* Stated problem: Set down each of the rows below word for word, leaving out the pictures.

* Entries provided:
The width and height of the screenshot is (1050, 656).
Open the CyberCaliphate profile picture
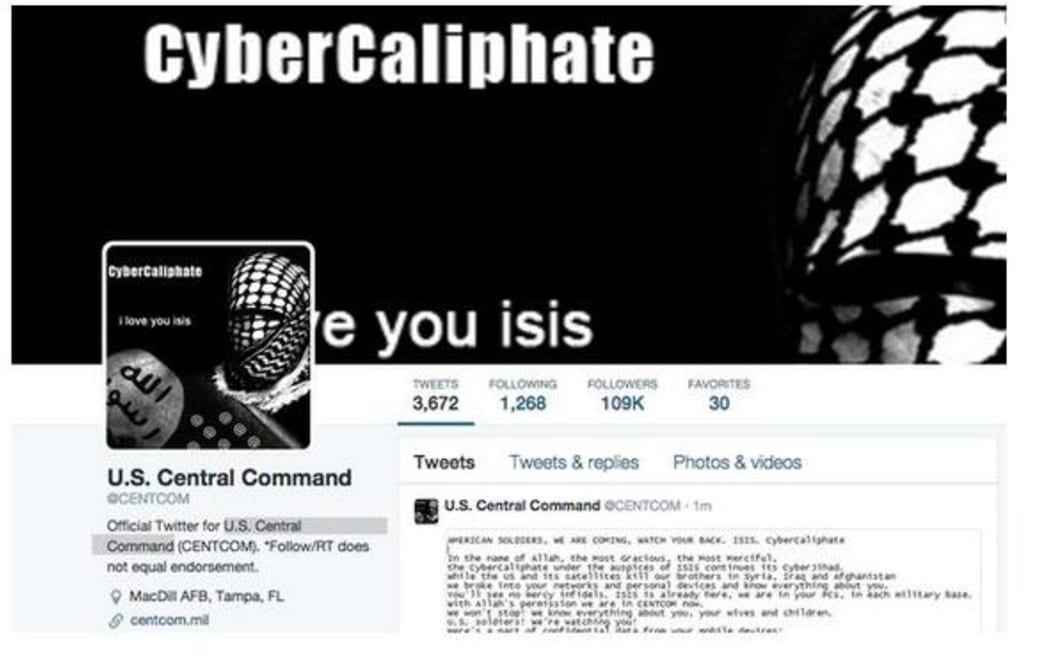(208, 346)
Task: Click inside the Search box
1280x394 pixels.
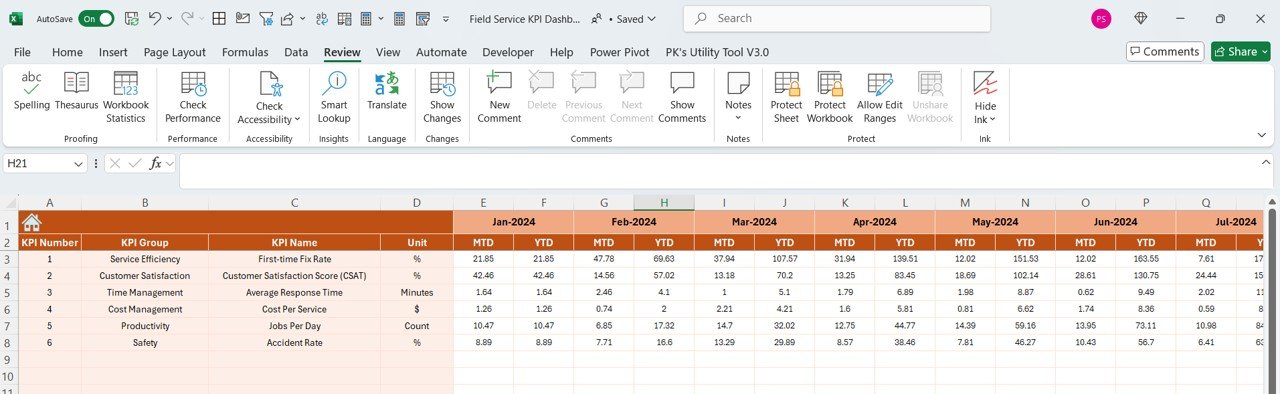Action: pos(837,18)
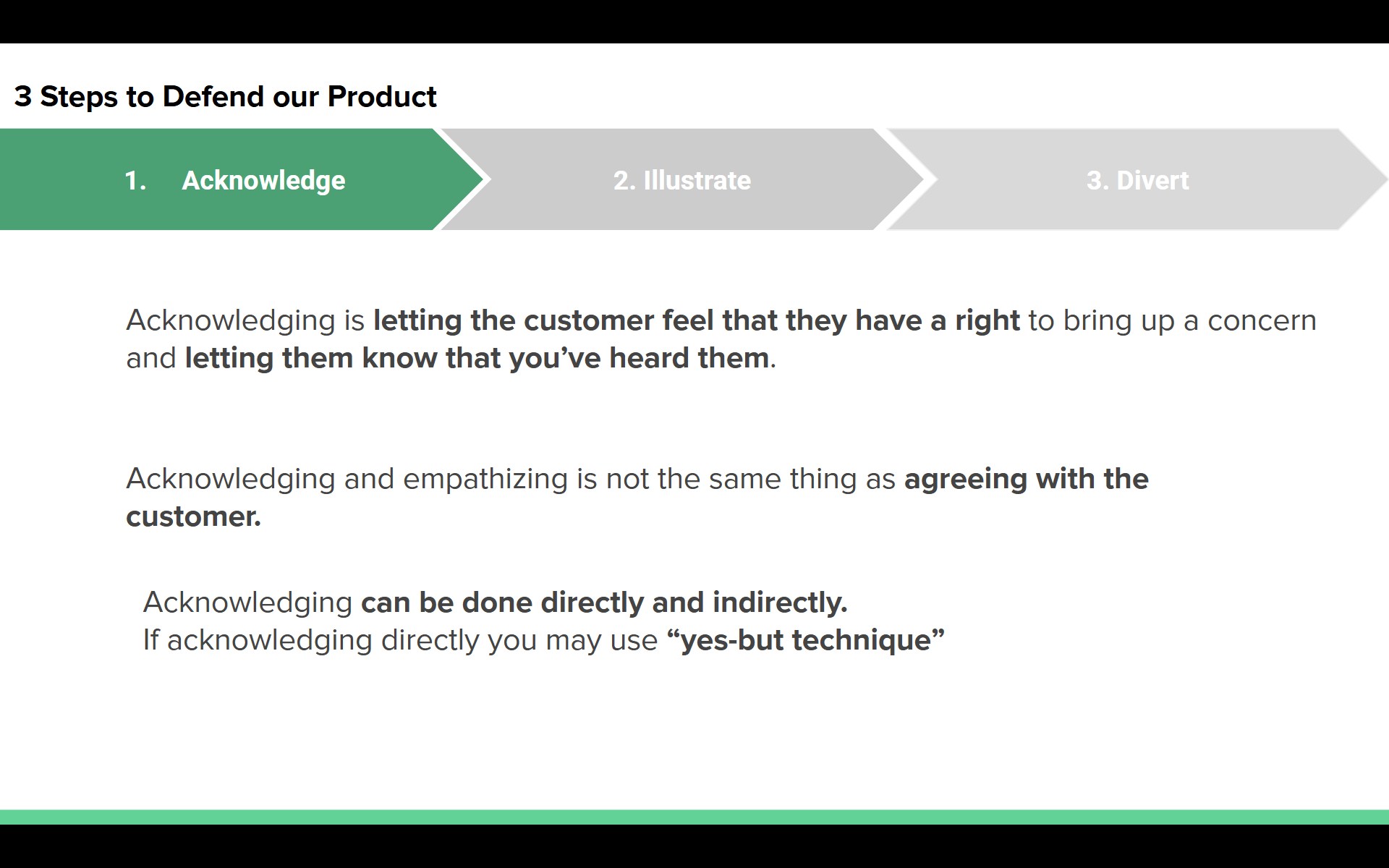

* Solved problem:
The width and height of the screenshot is (1050, 656).
Open the CyberCaliphate profile picture
(208, 346)
Task: Click inside the Search box
1280x394 pixels.
Action: pos(837,18)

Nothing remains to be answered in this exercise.